That country boy took it out of me as perhaps no poet had ever done! I shall never forget him as I saw him going away stolidly through the green wood, his bag of lime on his back.

And sitting down in front of the tranquil lake I said, "In twenty or thirty years I shall certainly join the others in that horrible vault; nothing can save me," and again the present slipped away from me and my mind became again clear as glass; the present is only subconscious; were it not so we could not live. I have said all this before; again I seemed to myself like a fly crawling up a pane of glass, falling back, buzzing, and crawling again. Every expedient that I explored proved illusory, every one led to the same conclusion that the dead are powerless. "The living do with us what they like," I muttered, and I thought of all my Catholic relations, every one of whom believes in the intervention of priests and holy water, the Immaculate Conception, the Pope's Indulgences, and a host of other things which I could not remember, so great was my anguish of mind at the thought that my poor pagan body should be delivered helpless into their pious hands. I remembered their faces, I could hear their voices--that of my dear brother, whom I shall always think of as a strayed cardinal rather than as a colonel; I could see his pale eyes moist with faith in the intercession of the Virgin--one can always tell a Catholic at sight, just as one can tell a consumptive.

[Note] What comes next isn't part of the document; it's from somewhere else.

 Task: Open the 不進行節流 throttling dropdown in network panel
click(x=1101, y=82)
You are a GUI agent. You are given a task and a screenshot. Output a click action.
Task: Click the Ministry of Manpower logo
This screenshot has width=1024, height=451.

The curving lake, the pale mountains, the low shores, the sunlight, and the haze contributed not a little to frighten me; the country looked intensely Catholic at that moment. My thoughts swerved, and I began to wonder if the face of a country takes its character from the ideas of those living in it. "How shall I escape from that vault?" I cried out suddenly. Michael Malia's hodman had said that they might place me just above my grandfather, and my grandfather was a man of letters, a historian whose histories I had not read; and in the midst of the horror my probable burial inspired in me, I found some amusement in the admission that I should like the old gentleman whose portrait hung in the dining-room to have read my novels. This being so, it was not improbable that he would like me to read his histories, and I began to speculate on what the author of a history of the French Revolution [[1]] would think of "Esther Waters." The colour of the chocolate coat he wears in his picture fixed itself in my mind's eye, and I began to compare it with the colour of the brown garment worn by the ghost I had seen in the wood. Good Heavens, if it were his ghost I had seen!

[1.] Still unpublished.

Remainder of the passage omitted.